Lumiere Durham, 12th-15th November 2015

LumiereA mysterious rolling fog is one of 29 installations featured in this year’s Lumiere in Durham, the UK’s largest light festival, which begins today Thursday 12th November and runs through to Sunday 15 November.

The festival is produced by Artichoke and commissioned by Durham County Council with additional support from Arts Council England and a raft of sponsors.

Created by veteran artist, Fujiko Nakaya, Fogscape #03238 Durham snakes its way around the trees beneath the Cathedral overlooking the River Wear.

Fujiko Nakaya is a pioneer of installation and video art in Japan, and was the first artist to use fog as a sculptural medium, interested in its ever-changing form and how it is shaped, moment to moment, by the meteorological and environmental conditions of the place in which it is created.

The Lumiere festival, was first commissioned from Artichoke by Durham County Council in 2009, is now in its fourth edition in the city.

Featuring some of the world’s most eminent artists working with light in all its forms, in 2013 the festival attracted 175,000 visitors bringing economic benefits to the area worth £5.8m.

Amongst this year’s highlights is Catherine Garret’s extraordinary 3D whale,  Mysticète, a colossal lifelike apparition breaching in the River Wear.

Garret whose Elephantastic was a festival favourite in 2013, is interested in our relationship with nature and our impact upon it.

Stunning images of the cosmos will be projected onto Durham Cathedral as part of The World Machine, the new son et lumiere created by Ross Ashton, sound designer John Del’Nero, composer Isobel Waller-Bridge with support from Carlos Frenk and Richard Bower, in a unique collaboration between the artists and cosmologists, historians, philosophers from Durham University.

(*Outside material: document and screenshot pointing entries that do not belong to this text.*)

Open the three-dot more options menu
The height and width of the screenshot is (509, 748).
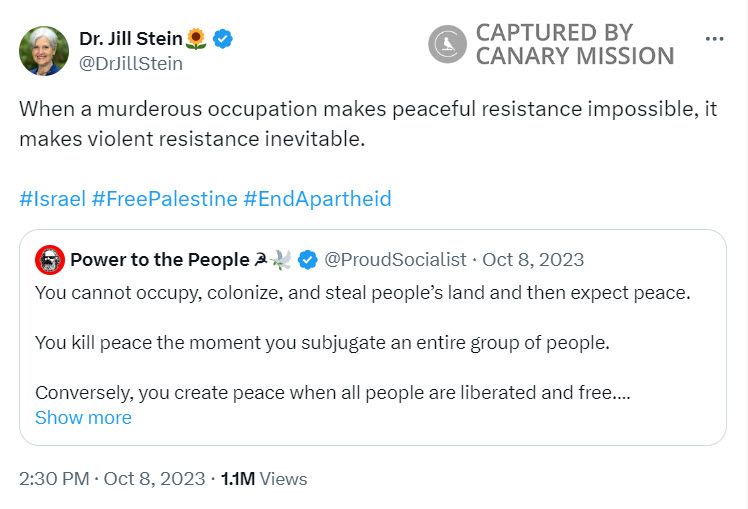(x=714, y=39)
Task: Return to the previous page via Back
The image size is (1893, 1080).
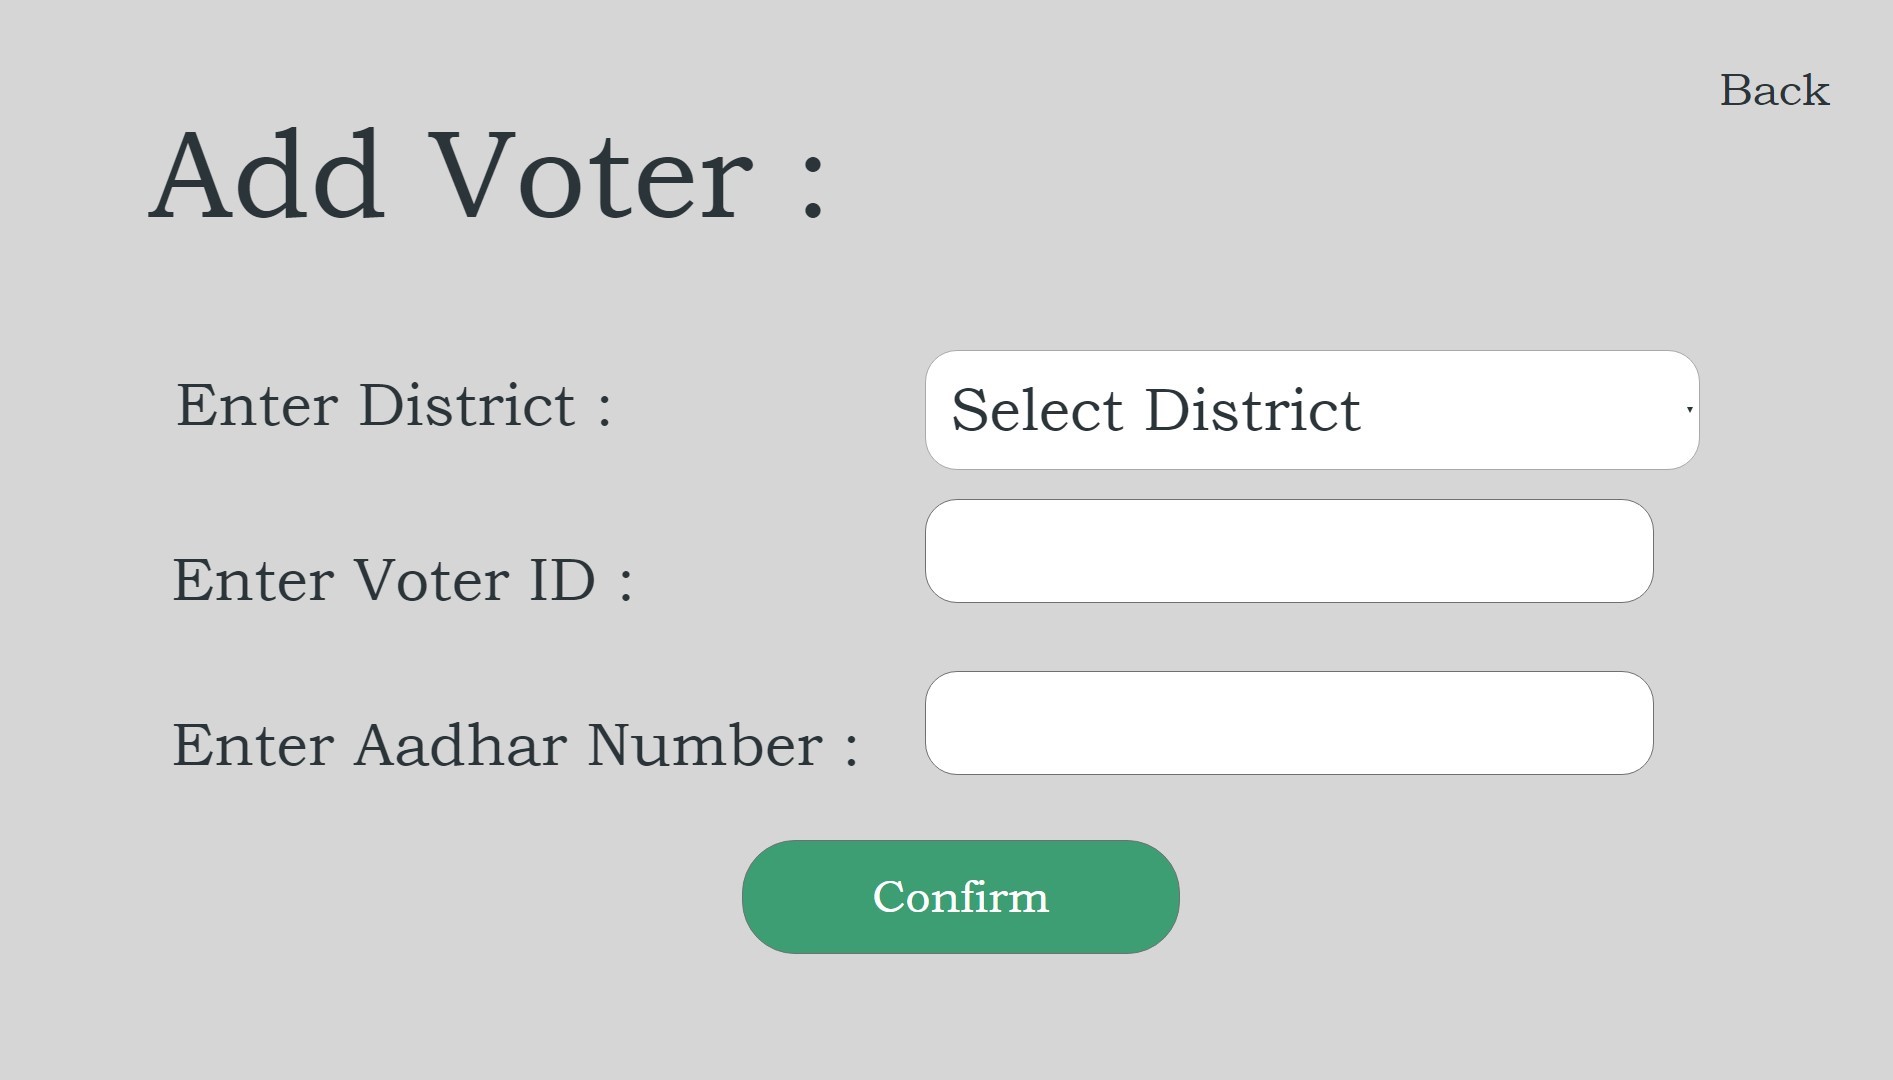Action: [1774, 90]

Charting the birth of modern cosmology using computer simulations and images of medieval manuscripts from The Ordered Universe Project at Durham University, The World Machine takes viewers on a journey from the Big Bang to our place in the modern Universe, via the theories of 13th Century Bishop Robert Grosseteste about the evolution of the Universe.

Inside the Cathedral, digital artist Miguel Chevalier plays with the ribbed vault arches of the central Nave, creating a virtual canopy of ever-shifting geometrical shapes that change in response to the movement of visitors below.

Complex Meshes is accompanied by a score, composed by Italian musician Jacopo Baboni Schilingi.

Durham Castle becomes the canvas for Fool’s Paradise, a new commission from Newcastle-based studio NOVAK with a soundtrack by Ed Carter.

The animation re-imagines the castle as a city coming to life on a hill, infused with references to fairytales and local folklore including the Lampton Worm, The Seven Ravens by the Brothers Grimm, and a lone wolf that prowls through the fables of our childhood.

US artist Janet Echelman used NASA data from the 2010 Chilean tsunami to inform the shape of her billowing aerial sculpture, constructed from thousands of feet of knotted twine, suspended over the River Wear.

Beneath the night sky, audiences will be able to manipulate the coloured light projected onto the sculpture, using a specially designed web App powered by Atom.

Other featured artists include Cleary Connolly, Stephane Masson and Phillip Morvan, as well as digital artist Patrice Warrener from France who, inspired by the unusual shade of red of its bricks, uses his chromolithe technique to illuminate Durham’s Old Shire Hall.

Alongside international artists, County Durham’s residents are playing a starring role in this year’s festival.

Spanish artist Daniel Canogar has 250 locals seemingly scrambling up the viaduct arches in Asalto Durham, his new work for Lumiere, which is part public intervention, part video installation.

Working in collaboration with Lumiere artists, locally produced ideas include Home Sweet Home and Precious.

Home Sweet Home is a thought-provoking projection artwork featuring Durham residents including those from County Durham Housing Group, Derwentside Homes and the Chester-le-Street area.

Made by artist collective Shared Space and Light, the work teases out the hidden and often poignant stories about the place we call home.

In Precious, local people talk about the things they treasure, as part of a multi-screen installation projected onto stacked shipping containers.

Made by students at Durham Sixth Form Centre with New Zealand artists, Storybox, Precious was made over a three-month period, using Skype to communicate with Storybox in New Zealand, and finding locals who might be interested in telling the stories of objects that they treasure.

Helen Marriage, Director of Artichoke said:
“I’m so excited to put this new Lumiere programme in front of Durham’s discerning audiences. This is the fourth time that we’ve brought Lumiere to Durham, and each time we try to innovate and bring new parts of this glorious city into the festival. Artists both local and international delight in the opportunities of working with such extraordinary architecture and landscape”

Council Leader, Cllr Simon Henig said:
“We look forward to welcoming everyone to our beautiful city and to them seeing it in a whole new light. Only Artichoke could arrange a whale in the Wear and bring the history of the universe to life at Durham’s spectacular Cathedral. I am not alone in saying, I can’t wait”.